A new map element extraction method for color cartographic maps was developed. Most studies on cartographic maps have been restricted to binary or gray scale maps. However, many map elements in Korea are colored differently to be recognized easily. It is natural to use their color information for extracting them.
The proposed method is divided by three major sections: pre-processing, crude color segmentation, and map elements extraction.
The pre-processing transforms the RGB (red, green, and blue) color map image scanned by optical color scanner into an HSV (hue, saturation, and value) color coordinate image. The colors of the map elements are selected for easy identification. This can be achieved by leaving enough space in Hue or Saturation or Value. Thus, the HSV color coordinates are better than the RGB color coordinates in color map segmentation.
A crude global thresholding technique is used for the next process. All maps have only several colors to express each map object differently. This permits crude segmentation. Global thresholding is best for rough segmentation.
The process starts with segmenting the hue component image. Maps usually have only three hues. These are separated widely in hue level and can be divided easily. Main hue values must be input before the process. Using the values, the hue image is segmented by a valley detection method in hue histogram. Because the hue values can be changed in another map, we designed the program to require the main hue value inputs.
After hue segmentation, the process continues in the saturation and the value components. The colors of the map elements are widely separated in saturation or value planes to be recognized easily. For example, main streets are colored with a dark red: a high saturation and low value. City areas are tinted with a light red: a high saturation and high value. Buildings are colored with black: a low saturation and low value. Thus, a simple threshold scheme is effective to segment the image. We choose threshold levels by the average of the maximum and the minimum values in the saturation and the value components, and finally, can get seven separated regions: high saturation and high value red region, high saturation and low value red region, low saturation and high value red region, low saturation and low value red region, high value green region, low value green region, and blue region.
Post-processing beautifies the segmented map elements by their shape and obtains the correct map elements. Each element has its own color and shape characteristics.
Main streets can be obtained from high saturation and low value region. Contour lines, unfortunately, are drawn by a dark red the same as that of main streets. The differences between the two are the thickness of the lines and the black boundaries. Main streets are delineated by two parallel black lines. After including these black lines, the correct main streets were obtained by the width of regions.
The crude city area can be obtained from the high value and low saturation regions. As the main streets, calculating the width of each object, the correct city area should be extracted.
Black regions are very important in maps. They represent railroads, border lines, names, buildings, etc.

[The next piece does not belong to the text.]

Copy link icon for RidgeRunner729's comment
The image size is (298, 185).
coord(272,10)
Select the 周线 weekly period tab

The black can be obtained from low value regions. Unfortunately, they contain the contour lines, segments with low value and fairly high saturation. The main difference between the two is the value of saturation component. Contour lines have a fairly high saturation value. Thresholding the saturation components, we can get both: the black regions and the contour lines.

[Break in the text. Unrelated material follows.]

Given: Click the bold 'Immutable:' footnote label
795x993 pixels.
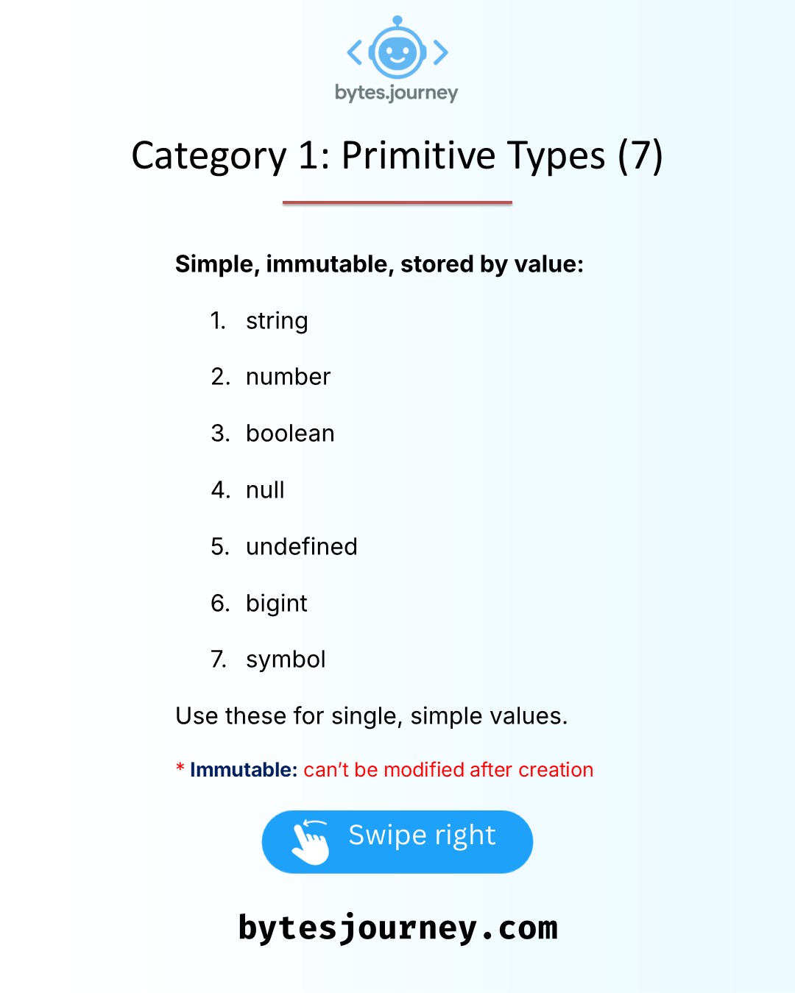Looking at the screenshot, I should [243, 770].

The blue regions can be obtained easily from the first hue separation process.
We proposed a new method for segmenting color cartographic maps. This method uses the color and the geometry information of map elements. This can be the first process of a fully automated color map mapping system.

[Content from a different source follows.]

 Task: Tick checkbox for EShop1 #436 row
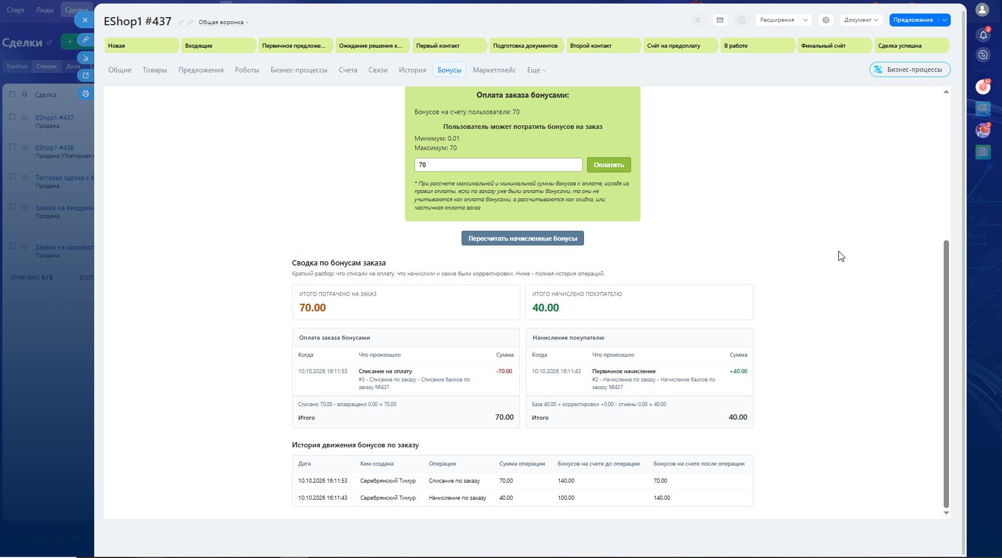[12, 147]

In Chapter III, this thesis includes a new threshold selection method for separation of objects and background. This method used a human separation method for objects and background, examined the changes in the number of foreground regions in the image with varying threshold and determined a proper threshold value. The proposed technique was applied to several images and was compared with other histogram-based segmentation methods. The possiblilty of extension of multi-level thresholding was also examined.